Pity Hell is Us is not featuring Demo anymore, since you've spent some time with it, but maybe you can try Star Wars Outlaws demo, since that's fairly demanding with all things cranked up - and if you like it, it's on sale for €20.99 til December 18h.

Thanks!

Sadly, I did the GPU change this moring, before I could read your post. In the end, I went with the Shadow of the Tomb Raider and the Guardians of the Galaxy in-game benchmarks. But I still haven't done them with the 9060XT.

I checked Pragmata, but I forgot that it's a Capcom game and, of course, it has Denuvo. And I try to avoid it as much as I can.



Please excuse my bad English.

Former gaming PC: i5-4670k@stock (for now), 16Gb RAM 1600 MHz and a GTX 1070

Current gaming PC: R5-7600, 32GB RAM 6000MT/s (CL30) and a RX 9060XT 16GB

Steam / Live / NNID : jonxiquet    Add me if you want, but I'm a single player gamer.

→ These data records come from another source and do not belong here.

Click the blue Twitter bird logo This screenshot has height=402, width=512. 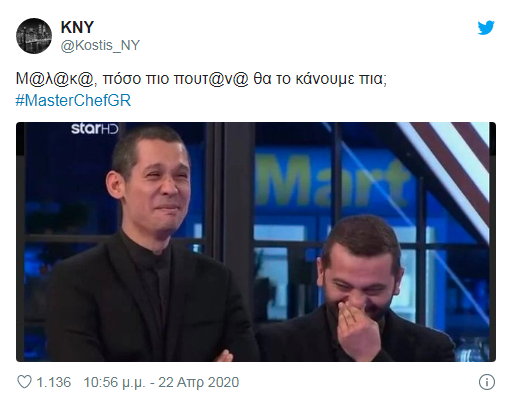click(x=486, y=28)
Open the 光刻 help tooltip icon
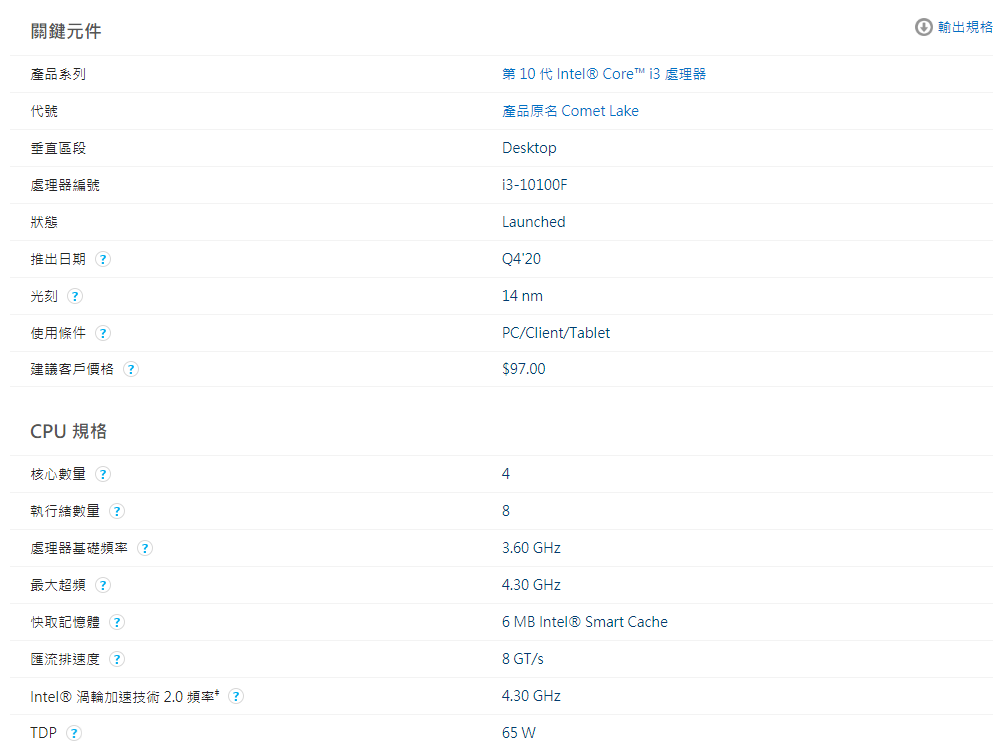This screenshot has width=1006, height=750. (75, 296)
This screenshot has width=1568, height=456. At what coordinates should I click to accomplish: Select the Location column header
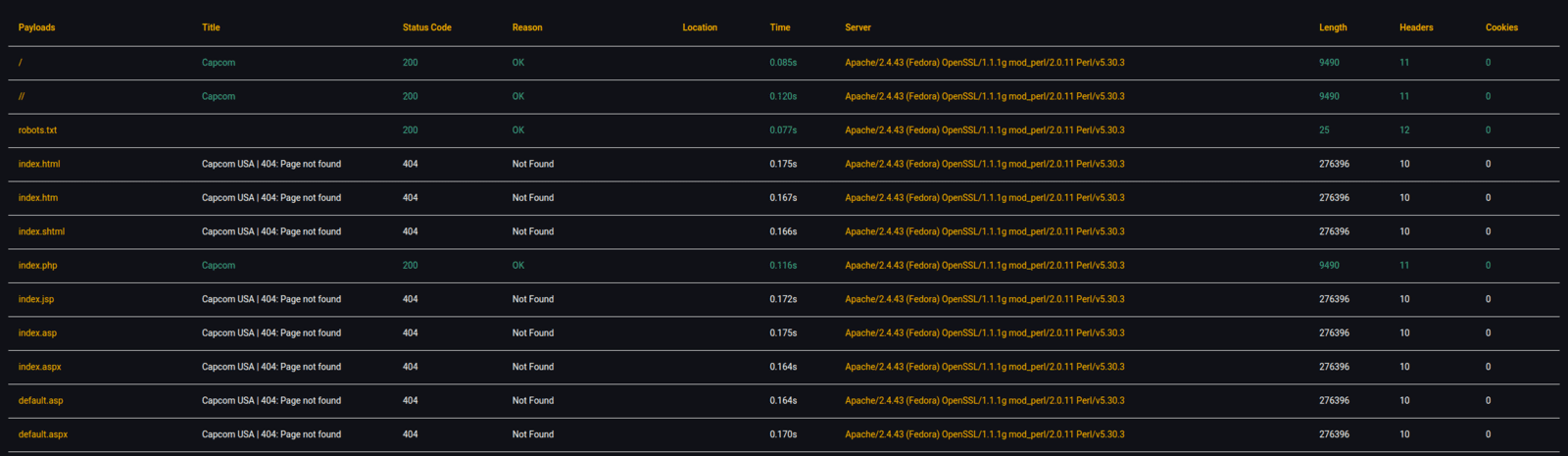[700, 27]
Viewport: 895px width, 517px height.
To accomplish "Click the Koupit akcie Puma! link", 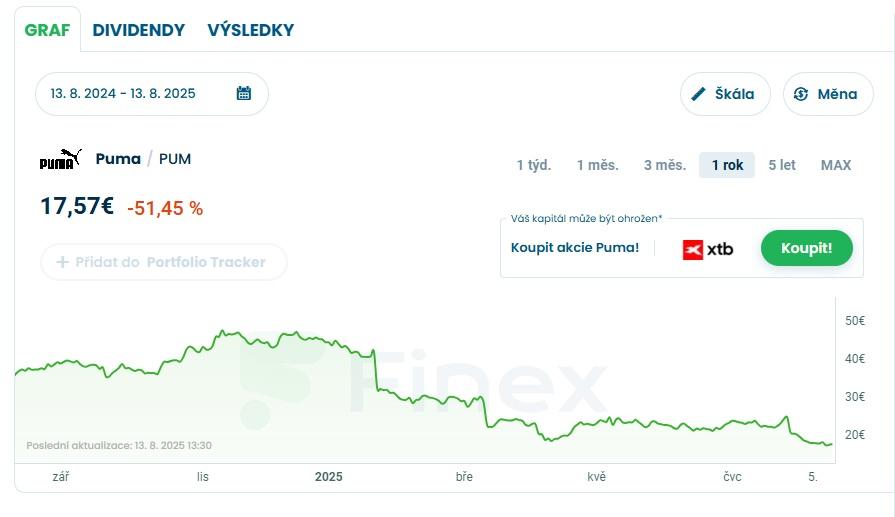I will (575, 248).
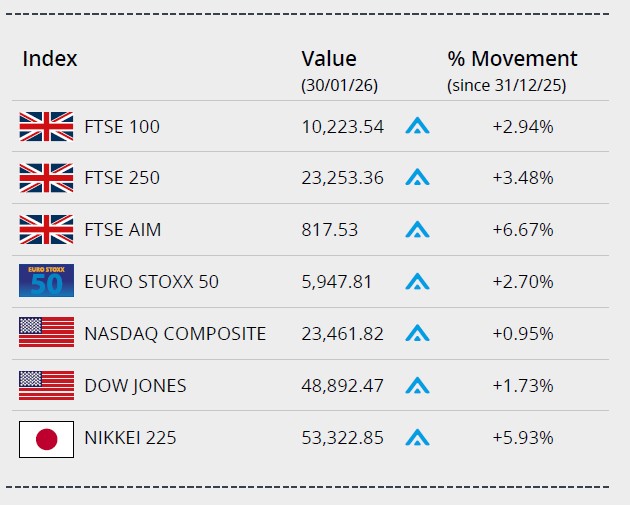Select the NASDAQ COMPOSITE index name
630x505 pixels.
175,334
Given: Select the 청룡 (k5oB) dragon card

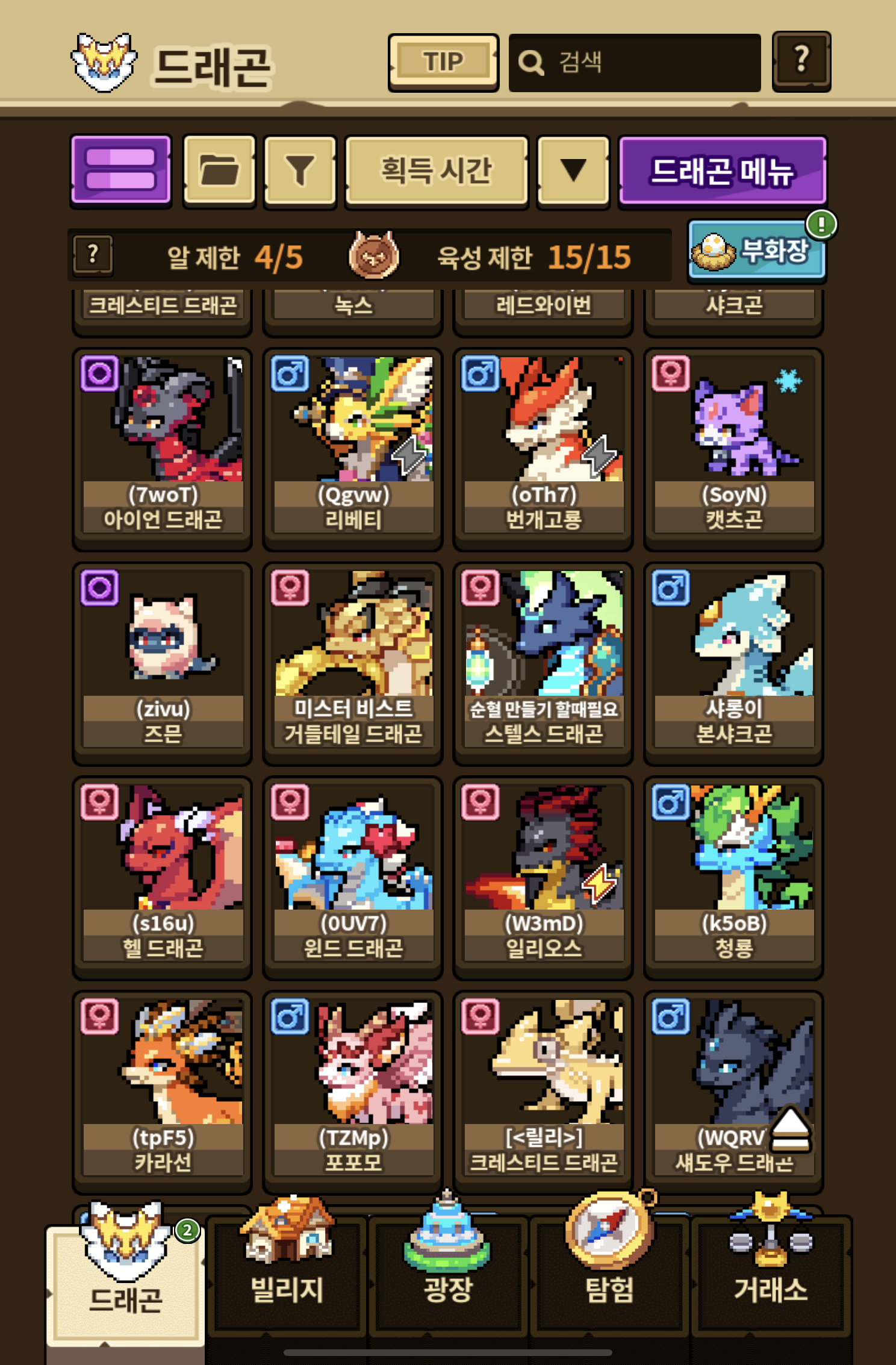Looking at the screenshot, I should (x=734, y=877).
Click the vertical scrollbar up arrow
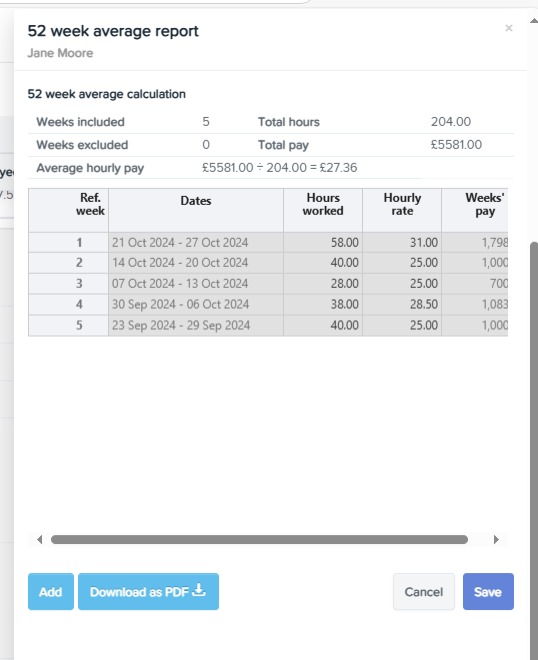 point(534,20)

Ok so, other than a (not really) panic attack when I got a blanck screen after rebooting that either solved itself or I solved by reminding my monitor that it should display the image coming from its DP cable "you know, the only one that's connected to it other than the power one), things have gone quite smooth.

It surprised my the size difference between both cards, I wasn't expecting the 1070 to lok so big compared to the 9060XT:

Spoiler!

Sorry for the dusty 1070 (and that's after cleaning it a fair bit!). It turns out that having only a front closed mesh panel is NOT a replacement for a fan filter as some say. Thankfully, I already suspected that much and, along the card, I also bought the front fan filter, because Lian Li decided to make it an accessory.

An extra bonus I didn't remember was that my 1070 used 1x8-pin plus a 1x6-pin cable. That got not reduced to only the 8-pin one.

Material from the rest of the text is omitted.